When the Crowd Met Pebble: A Story of Kickstarter Success

Getting a Kickstarter campaign on point is something that many people spend hours mulling over.
This post was published on the now-closed HuffPost Contributor platform. Contributors control their own work and posted freely to our site. If you need to flag this entry as abusive, send us an email.

Getting a Kickstarter campaign on point is something that many people spend hours mulling over. Balancing written content with positive intent and great images is a very tricky thing indeed to manage and if you don't get it quite right, you risk alienating your audience and ruining the whole thing. So there's no pressure, then.

Whilst crowdfunding is something with which we are relatively new, there is enough positive evidence out there to suggest that it is one of the most effective methods of financing a project. The idea that people would want to fund new ventures from their own pockets seemed a little off at first but based on recent history, it's clearly not something to be scoffed at.

If you're looking for proof of the people power at this moment in time, then you need look no further than Pebble. The smartwatch company to end all smartwatch companies, Pebble has looked time again to Kickstarter to fund its latest projects. Most recently, its proposal for watch Pebble Time overfunded its goal by roughly 4,000 percent, raising enough cash to create the watch of the tech-lover's dreams. The fastest funded campaign in Kickstarter history (so far, at least), Pebble Time raised $1 million in less than an hour, already doubling the proposed $500,000 number.

What made the Pebble Time campaign different from others? Logistically speaking, not a whole lot. If you take a look on Kickstarter at any moment in time, you will find no end to the high budget, advanced tech projects out there. Differentiating between them can often be a challenge in and of itself and when the market is so saturated, it's almost impossible to predict which projects will make it and which won't.

Pebble Time is a product entirely of the people.

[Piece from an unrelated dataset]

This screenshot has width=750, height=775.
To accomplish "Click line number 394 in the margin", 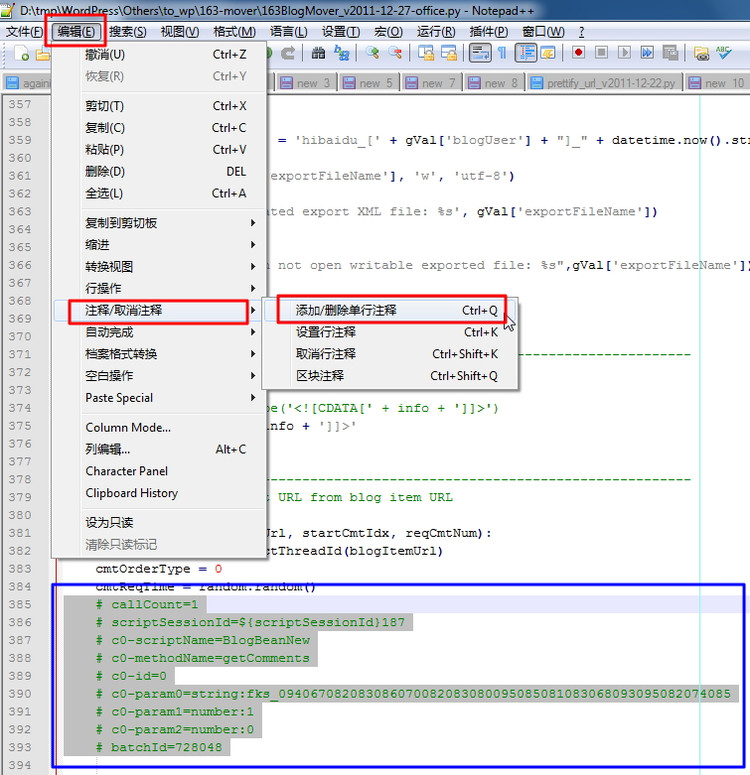I will (19, 766).

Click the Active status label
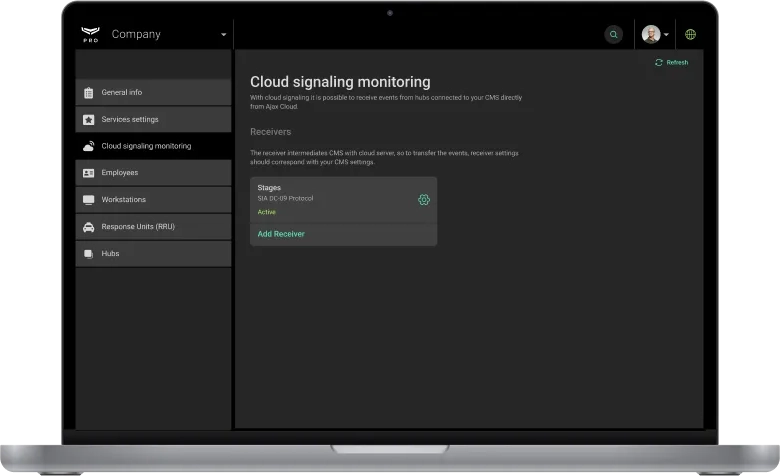pyautogui.click(x=267, y=212)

Whilst the company was already backed up by its positive history of crowdfunding success, it was thanks to the online community that it really found its power. The crowd mentality is king on online funding sites and even though you might be giving your money as an individual, you are thinking as small part of a larger machine.

Centuries before the internet was even formed, the notion of the crowd mentality was making the intellectual rounds. In written essays by Edgar Allen Poe and Charles Baudelaire, readers were introduced to the idea of the urban crowd, a being so large that it subsumed completely the idea of individual identity. In the 21st century, things remain much the same and whilst the crowd finds its voice in a far different place (namely, the internet), it is just as powerful as ever.

When we see others react to an event, or an idea, we automatically become drawn to it. We have our voice and we feel impelled to use it. When hundreds, or thousands of people become involved, however, things shift. We still have our identity, but instead of expressing it in terms of our individual needs, we do so in regards to what we consider our "people". We recognise others with the same traits and beliefs as us and automatically, attach ourselves to their tribe. As they move, we move; as they think, we think.

We see others becoming invested in Kickstarter campaigns and we play along. Proposals with a huge amount of interest run away with themselves and the more interest they have, the more they generate. The secret to the Kickstarter campaign is not wholly due to innovation, or creation but rather, the crowd mentality. We are swept away in the movements of the online crowd and with it, we follow the larger instinct. Whilst we might celebrate innovation on a relatively small scale, we create success on a huge scale. The collective mind is responsible for the failures and successes of businesses today and the only question is, how do we tap into the crowd's thoughts?